In addition to search and age limitations, some symptom checkers (in particular, Buoy) crashed while diagnosing certain vignettes, even after trying multiple times. Moreover, many symptom checkers did not produce differential diagnoses for some vignettes albeit concluding the diagnostic sessions. For example, Babylon did not generate differential diagnoses for 351 vignettes. The reason some symptom checkers could not produce diagnoses for some vignettes is uncertain, but we conjecture that it might relate to either not modeling those diagnoses or falling short of recalling them despite being modeled. Table 3 summarizes the failure rates and reasons across the examined symptom checkers. Moreover, the table shows the average number of questions asked by each symptom checker upon successfully diagnosing vignettes.
Table 3.
Symptom checker | Failure reasons and counts | Success counts | Number of questions, mean (SD) | |||||
|
Search limitations | Age limitations | Crashed | No DDxa generated | DDx generated |
|
||
Avey | 0 | 0 | 0 | 2 | 398 | 24.89 (12.15) | ||
Ada | 0 | 0 | 0 | 0 | 400 | 29.33 (6.62) | ||
WebMD | 2 | 1 | 0 | 3 | 394 | 2.64 (2.11) | ||
K Health | 18 | 35 | 0 | 2 | 345 | 25.23 (6.59) | ||
Buoy | 2 | 3 | 5 | 74 | 316 | 25.67 (5.79) | ||
Babylon | 15 | 0 | 0 | 351 | 34 | 5.91 (5.47) |
aDDx: differential diagnosis.
Figure 3 demonstrates the accuracy results of all the symptom checkers over the 400 vignettes, irrespective of whether they failed or not during some diagnostic sessions. In this set of results, a symptom checker is penalized if it fails to start a session, crashes, or does not produce a differential diagnosis albeit concluding the session.

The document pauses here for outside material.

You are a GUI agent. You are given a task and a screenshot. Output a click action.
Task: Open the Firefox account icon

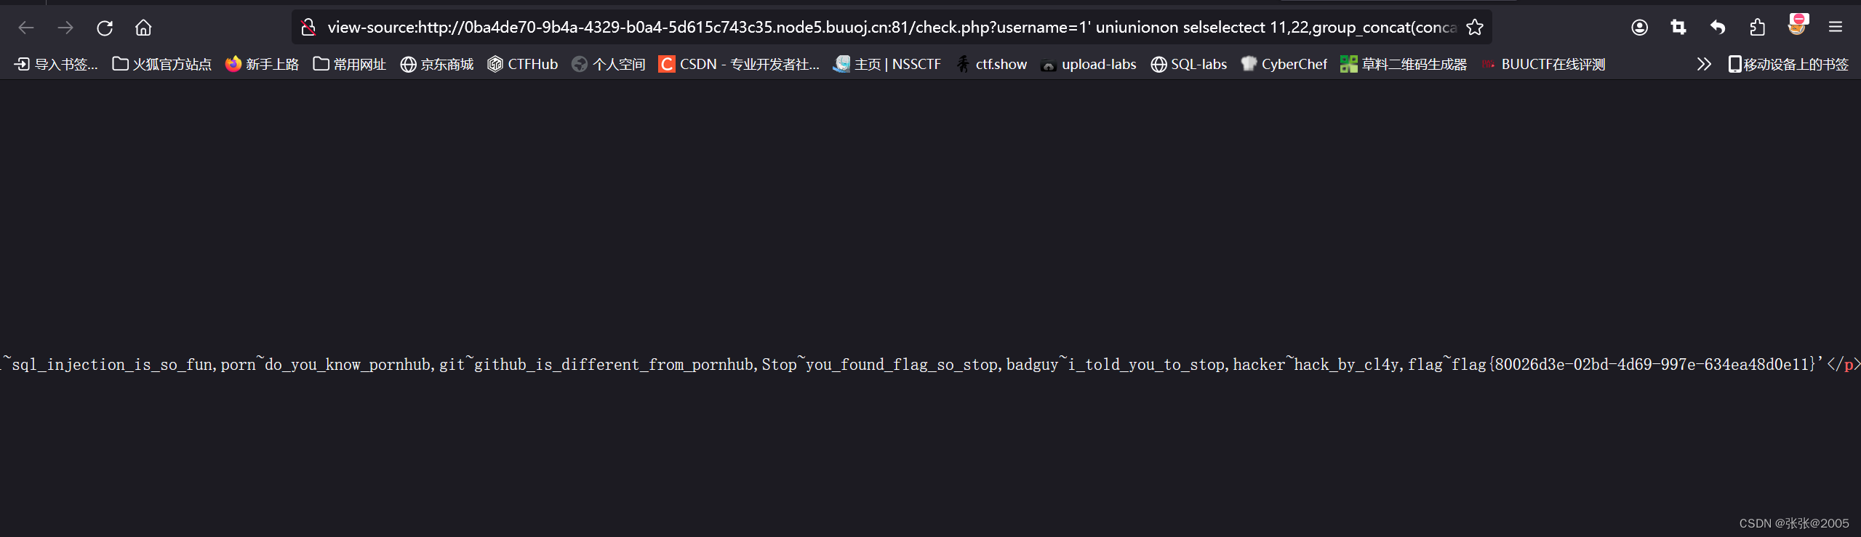point(1639,27)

As depicted, Avey outperformed Ada, WebMD, K Health, Buoy, and Babylon, respectively, by averages of 24.5%, 175.5%, 142.8%, 159.6%, and 2968.1% using M1; 22.4%, 114.5%, 123.8%, 118.2%, and 3392% using M3; 18.1%, 79.2%, 116.8%, 125%, and 3114.2% using M5; 25.2%, 65.6%, 109.4%, 154%, and 3545% using recall; 8.7%, 88.9%, 66.4%, 88.9%, and 2084% using F1-measure; and 21.2%, 93.4%, 113.3%, 136.4%, and 3091.6% using NDCG. Ada was able to surpass Avey by an average of 0.9% using precision, although Avey outpaced it across all the remaining metrics, even with asking an average of 17.2% lesser number of questions (Table 3). As shown in Figure 3, Avey also outperformed WebMD, K Health, Buoy, and Babylon by averages of 103.2%, 40.9%, 49.6%, and 1148.5% using precision, respectively.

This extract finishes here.